Task statement> Beginning with the line containing "Given: Open the" and going on through the line containing "Instruction: Focus the АКМ field with 43,07", the lines below are to be returned exactly, pictures excluded and nothing added.

Records for this task>

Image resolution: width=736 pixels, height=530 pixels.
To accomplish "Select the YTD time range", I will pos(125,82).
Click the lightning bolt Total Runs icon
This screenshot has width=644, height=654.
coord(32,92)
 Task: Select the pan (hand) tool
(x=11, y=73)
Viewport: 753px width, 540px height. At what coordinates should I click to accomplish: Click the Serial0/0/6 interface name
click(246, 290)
==
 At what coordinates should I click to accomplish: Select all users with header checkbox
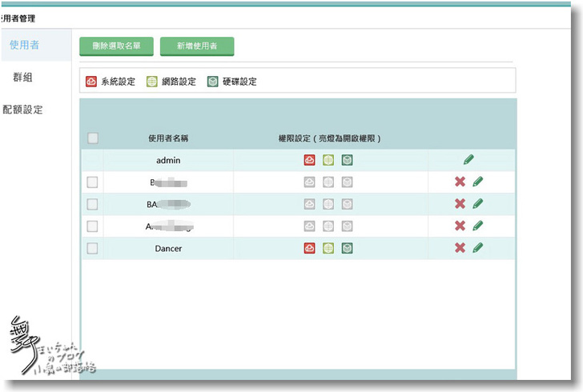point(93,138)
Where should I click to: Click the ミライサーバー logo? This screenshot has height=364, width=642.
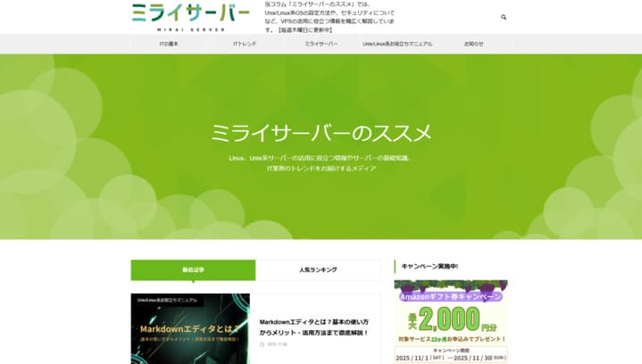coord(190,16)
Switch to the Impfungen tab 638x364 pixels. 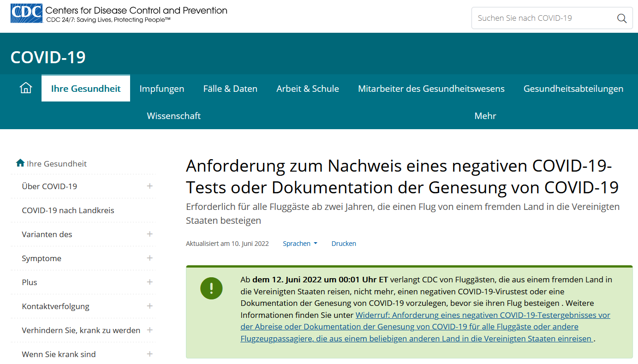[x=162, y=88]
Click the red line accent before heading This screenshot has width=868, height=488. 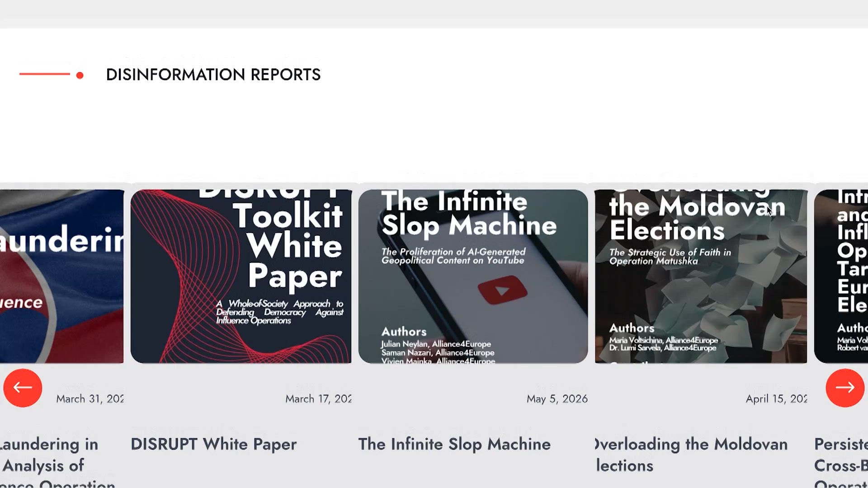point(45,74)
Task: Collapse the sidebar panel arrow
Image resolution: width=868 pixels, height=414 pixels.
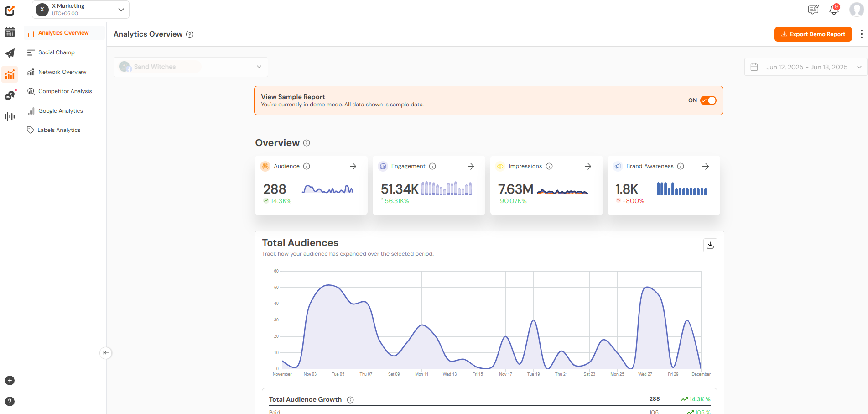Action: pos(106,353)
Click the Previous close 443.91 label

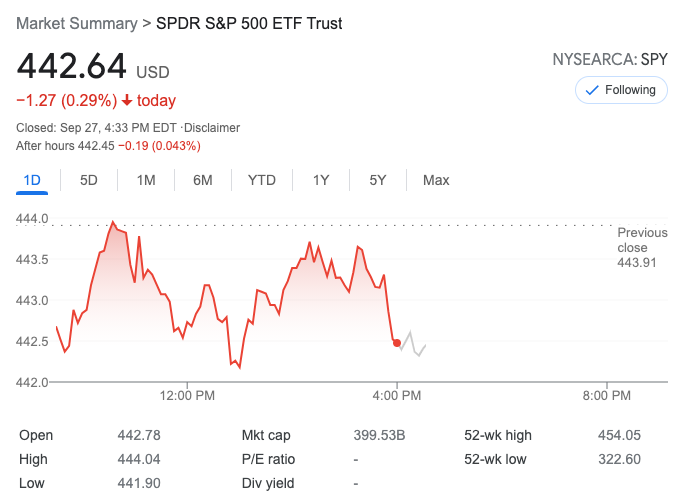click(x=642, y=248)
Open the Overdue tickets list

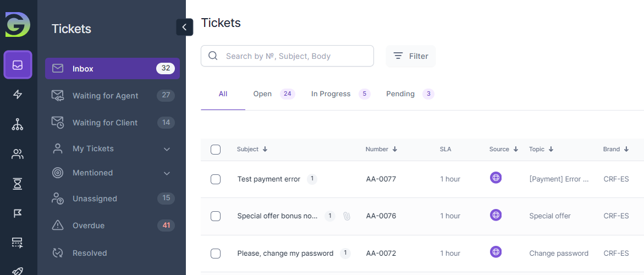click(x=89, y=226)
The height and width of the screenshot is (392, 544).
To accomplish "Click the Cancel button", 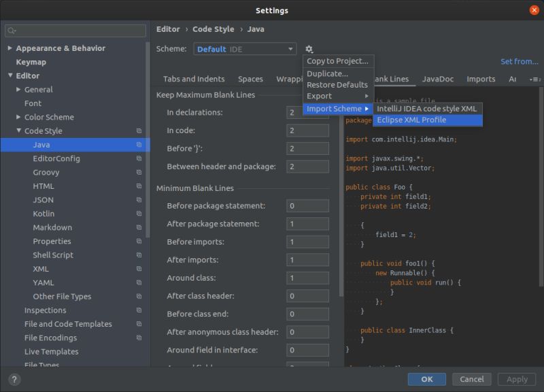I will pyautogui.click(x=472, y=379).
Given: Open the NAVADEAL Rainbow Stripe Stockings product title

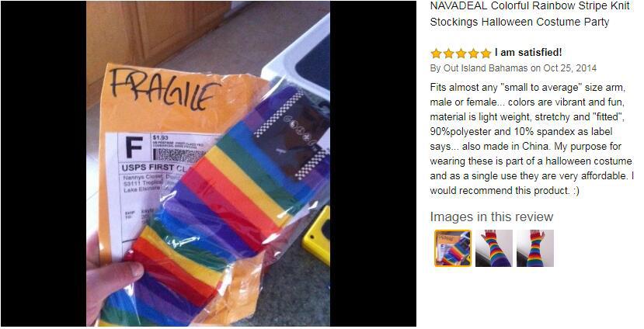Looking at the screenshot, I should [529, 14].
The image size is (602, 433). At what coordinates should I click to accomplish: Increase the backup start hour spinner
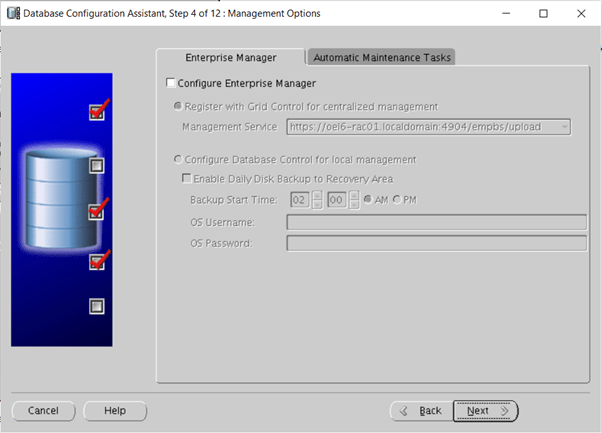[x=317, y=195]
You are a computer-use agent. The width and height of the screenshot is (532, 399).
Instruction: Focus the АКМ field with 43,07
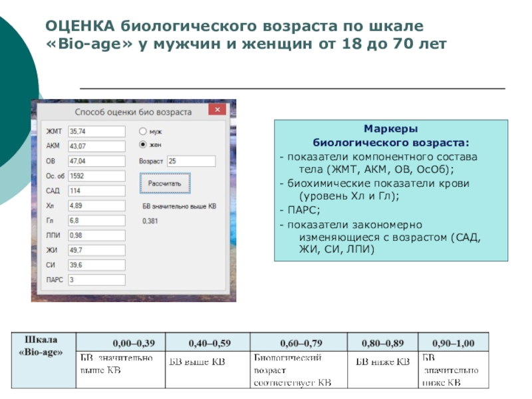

Answer to this task>
Given: Open the NAVADEAL Rainbow Stripe Stockings product title

Looking at the screenshot, I should [529, 14].
The image size is (602, 433). At what coordinates should I click to accomplish: Increase the backup start hour spinner
[x=317, y=195]
You are a computer-use agent. The width and height of the screenshot is (532, 399).
Instruction: Focus the АКМ field with 43,07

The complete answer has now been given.